Chestnuts roasted by savage @ 09/18/2009 4:16 AM


Chucky’s cool, but Robocop will always be my favorite crappy cross-promotion.

Chestnuts roasted by Duskull @ 09/18/2009 4:19 AM


I actually got to watch this! If a midget in a Chucky suit came out, and took on Rick, that would of been the best! I loved WCW back then, but now I don’t even watch wrestling..

Chestnuts roasted by Burninfresh @ 09/18/2009 4:30 AM


Awwww… poor Rick Steiner. Loved his Ad-lib too :D

Going through the XE archives, I had earlier stumbled on an old article of Matt’s where he talks of “the worst moment in Wrestling history”; one that is truly..SHOCKING (….but spaaarrkklly!)

Well, the gods of XE are kind. While watching the Chucky/Steiner vid above, one of the related videos was that very moment, now watchable in full high quality (along with interviews/backstory too!). I think any wrestling fans may get a kick out of this…
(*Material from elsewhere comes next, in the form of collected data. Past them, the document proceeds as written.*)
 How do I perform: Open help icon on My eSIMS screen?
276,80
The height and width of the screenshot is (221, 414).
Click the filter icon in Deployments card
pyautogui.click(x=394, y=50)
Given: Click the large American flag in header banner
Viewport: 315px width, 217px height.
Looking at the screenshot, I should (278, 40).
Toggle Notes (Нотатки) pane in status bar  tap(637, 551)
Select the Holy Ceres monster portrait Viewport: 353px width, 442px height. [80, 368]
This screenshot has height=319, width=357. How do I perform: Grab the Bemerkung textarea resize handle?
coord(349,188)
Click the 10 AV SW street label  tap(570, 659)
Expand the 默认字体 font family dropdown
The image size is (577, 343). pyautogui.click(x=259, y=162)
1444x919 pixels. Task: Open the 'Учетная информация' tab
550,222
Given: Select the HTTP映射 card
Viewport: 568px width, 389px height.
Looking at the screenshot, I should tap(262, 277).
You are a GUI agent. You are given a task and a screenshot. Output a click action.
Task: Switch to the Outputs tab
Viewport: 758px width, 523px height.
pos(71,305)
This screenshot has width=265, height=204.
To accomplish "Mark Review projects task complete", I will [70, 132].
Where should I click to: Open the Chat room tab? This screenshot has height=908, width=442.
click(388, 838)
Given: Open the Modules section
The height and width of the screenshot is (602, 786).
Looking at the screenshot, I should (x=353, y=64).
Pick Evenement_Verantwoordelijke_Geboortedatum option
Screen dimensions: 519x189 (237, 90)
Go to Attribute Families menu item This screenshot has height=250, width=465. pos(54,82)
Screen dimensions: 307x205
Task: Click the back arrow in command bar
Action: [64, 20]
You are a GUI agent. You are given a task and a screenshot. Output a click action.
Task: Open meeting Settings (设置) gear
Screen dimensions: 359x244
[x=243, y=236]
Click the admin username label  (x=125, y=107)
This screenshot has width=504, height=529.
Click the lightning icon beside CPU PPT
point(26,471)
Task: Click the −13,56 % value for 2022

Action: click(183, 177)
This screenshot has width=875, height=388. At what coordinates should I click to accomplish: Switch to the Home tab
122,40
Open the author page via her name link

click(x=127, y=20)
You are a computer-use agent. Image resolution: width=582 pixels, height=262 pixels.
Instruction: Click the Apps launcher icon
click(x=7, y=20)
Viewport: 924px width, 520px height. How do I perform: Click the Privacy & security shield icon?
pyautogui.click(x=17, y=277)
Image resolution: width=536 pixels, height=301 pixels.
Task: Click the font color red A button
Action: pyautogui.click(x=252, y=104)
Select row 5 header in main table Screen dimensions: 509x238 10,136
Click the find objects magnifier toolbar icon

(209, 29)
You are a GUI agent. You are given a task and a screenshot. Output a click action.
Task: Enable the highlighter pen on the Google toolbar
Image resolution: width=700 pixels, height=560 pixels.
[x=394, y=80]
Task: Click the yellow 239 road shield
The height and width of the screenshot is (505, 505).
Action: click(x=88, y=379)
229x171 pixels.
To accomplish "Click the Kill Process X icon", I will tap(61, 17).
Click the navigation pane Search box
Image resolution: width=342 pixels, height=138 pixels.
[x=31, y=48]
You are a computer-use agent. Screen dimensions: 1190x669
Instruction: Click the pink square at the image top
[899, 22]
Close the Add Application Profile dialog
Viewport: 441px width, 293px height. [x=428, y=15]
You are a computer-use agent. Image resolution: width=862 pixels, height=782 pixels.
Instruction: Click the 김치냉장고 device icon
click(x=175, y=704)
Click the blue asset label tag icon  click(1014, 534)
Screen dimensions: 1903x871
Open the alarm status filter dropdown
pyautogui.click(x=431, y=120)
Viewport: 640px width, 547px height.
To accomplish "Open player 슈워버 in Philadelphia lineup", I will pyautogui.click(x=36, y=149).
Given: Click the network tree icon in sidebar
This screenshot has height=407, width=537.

Chestnuts roasted by divechaz @ 09/18/2009 5:10 AM


WWE also did a spoof of the whole Shocker thing a few weeks back and you can find it on YouTube.

Chestnuts roasted by Ermac @ 09/18/2009 5:50 AM


Chucky would have worked wonders nowadays as a guest host on RAW. He could even go up against Hornswoggle. Or better yet, they should just turn the lil’ leprechaun into Chucky.

Chestnuts roasted by Roddy @ 09/18/2009 7:17 AM


That is great!I was never a WCW fan back in the day.But Chucky would have made me at least try.Awesome addition for the countdown…..The Yeti-What’s up man?Long time no see.How’ve ya been?

Chestnuts roasted by Jason @ 09/18/2009 8:59 AM


The Yeti- But who would win that match? I kind of want to know now.

Chestnuts roasted by PlantMonster @ 09/18/2009 9:01 AM


It was funny seeing them try to pull that off on live TV and I still laugh my ass off watching it now. Thanks WCW, time after time you threw crap on a wall to see what would stick. Most of the time it just stank but still funny as hell that someone thought it was a good idea.

Chestnuts roasted by SLICK316 @ 09/18/2009 9:17 AM


Don’t fuck with the Chuck!

Chestnuts roasted by Barry @ 09/18/2009 9:18 AM


“Hey! Guess what! Nobody cares who would win in a crazy fantasy fist-fight between Anne Frank and Lizzie Borden.”